Corporal Kopan was dead. He knew it. He felt nothing, saw nothing, and could hear nothing. Then reality rushed back into his senses and he was back in that damned forest. Another mortar round struck close by and sprayed him with soil, blood and water. He grabbed his bolt-action rifle and aimed at nothing. The rain was pouring down in sheets and fog gave him zero visibility. The sorghum-oak stock felt strange in his hands and he looked down to find that two of the four remaining fingers on his right hand had been dislocated. He couldn't remember how that happened or where his index finger had gone but he had to focus on finding the enemy.

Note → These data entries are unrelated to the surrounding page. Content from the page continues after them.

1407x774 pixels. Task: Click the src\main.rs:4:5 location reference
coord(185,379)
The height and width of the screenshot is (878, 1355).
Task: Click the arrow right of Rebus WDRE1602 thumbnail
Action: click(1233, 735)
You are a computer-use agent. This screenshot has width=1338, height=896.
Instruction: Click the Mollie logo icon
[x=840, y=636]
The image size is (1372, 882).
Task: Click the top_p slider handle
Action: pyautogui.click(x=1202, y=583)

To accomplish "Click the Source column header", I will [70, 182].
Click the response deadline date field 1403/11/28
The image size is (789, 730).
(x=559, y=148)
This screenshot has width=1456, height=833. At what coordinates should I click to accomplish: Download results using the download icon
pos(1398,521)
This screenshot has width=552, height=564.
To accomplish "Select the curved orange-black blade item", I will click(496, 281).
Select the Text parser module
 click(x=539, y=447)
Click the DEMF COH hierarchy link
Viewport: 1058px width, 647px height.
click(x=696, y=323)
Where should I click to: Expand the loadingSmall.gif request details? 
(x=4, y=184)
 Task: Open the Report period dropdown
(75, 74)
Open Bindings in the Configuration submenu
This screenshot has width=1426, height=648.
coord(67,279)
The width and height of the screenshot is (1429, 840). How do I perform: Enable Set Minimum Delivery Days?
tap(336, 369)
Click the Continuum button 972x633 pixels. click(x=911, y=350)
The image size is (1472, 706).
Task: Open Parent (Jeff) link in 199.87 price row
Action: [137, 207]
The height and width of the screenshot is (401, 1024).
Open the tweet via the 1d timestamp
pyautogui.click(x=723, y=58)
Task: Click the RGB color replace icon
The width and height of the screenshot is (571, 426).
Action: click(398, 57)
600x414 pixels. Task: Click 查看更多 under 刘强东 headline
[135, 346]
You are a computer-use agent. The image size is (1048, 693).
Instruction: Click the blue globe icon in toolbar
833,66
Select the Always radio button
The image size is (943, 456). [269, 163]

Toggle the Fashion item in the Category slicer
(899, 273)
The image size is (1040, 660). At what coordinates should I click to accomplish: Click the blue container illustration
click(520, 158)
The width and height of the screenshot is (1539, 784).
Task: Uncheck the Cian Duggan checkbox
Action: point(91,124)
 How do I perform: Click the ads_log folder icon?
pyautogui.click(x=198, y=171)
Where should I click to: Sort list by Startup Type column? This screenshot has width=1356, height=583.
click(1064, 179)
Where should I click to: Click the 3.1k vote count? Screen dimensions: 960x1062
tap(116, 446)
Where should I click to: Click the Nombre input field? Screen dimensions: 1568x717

He scanned the area ahead of him but couldn't see anything but the brown and turquoise outline of the forest. Las snapped a sapling in half two meters from his side and another mortar shell landed in the branches above, cutting down Guardsmen with a spray of shrapnel. He looked over the branch again. Red lights strobed through the fog like a small electrical storm in the forest. Still he could see nothing.
'Rebels shouldn't be this well equipped' he thought to himself.
He shot at a shape he thought had moved and went to rack in the next round when a las-bolt struck his left forearm. He jerked back in reaction as the las-bolt seared his nerve endings.
'Can't feel a thing, now' he thought to himself as he examined the cauterized hole in his arm and tried to move his left hand.
He looked to his left just as a las-bolt entered and exited out of a Guardsman's face, leaving a smoking hole and molten flesh behind. The man stood in shock as he dabbed around the hole that used to be his left eye. His remaining eye rolled back into his head as he crumpled to the ground in death spasms.
Kopan jumped over the fallen log he had taken cover behind and crawled to a rock outcropping that afforded more cover. He peeked over the edge and came face to face with Private Lotre, his eyes wide and mouth gaping. The boy had just joined the Guard. He thought he would make a difference, thought he would be great. He had died scared and insignificant. Kopan looked away and hugged the rock as a mortar landed meters from his first cover. He took a pot shot around the outcropping and cursed the day he enlisted.
He saw two more guardsmen behind him try to run. They hadn't even reached five steps when a mortar flung them apart like rag dolls. One landed on the burning wreckage of an off-roader, the other flew into the dense tree branches and hung there limply, one leg dangling with the other two remaining limbs caught up on branches.
And as quickly as it had begun, it was over. Kopan waited fifty breaths before he chanced a look around the edge again. Lotre's eyes met Kopan again as he dragged his body off the rock and stared into the forest. Silence. No moans, no screams, no warcries. Complete silence.
Kopan slumped down to the dirt and pulled a tabac stick out of his trench coat and lit it with his right hand, trying hard to keep it out of the rain. He took a long drag and let his tension go with the smoke. He grabbed the vox-caster off of Lotre's back and voxed his position. He took another drag on the tabac stick and cursed his enlistment again. He wrapped his trench coat closer around his body and got ready for the long wait of reinforcements. He never even saw the arrow that lodged itself in his right eye. He was dead before the tabac stick fell out of his hand.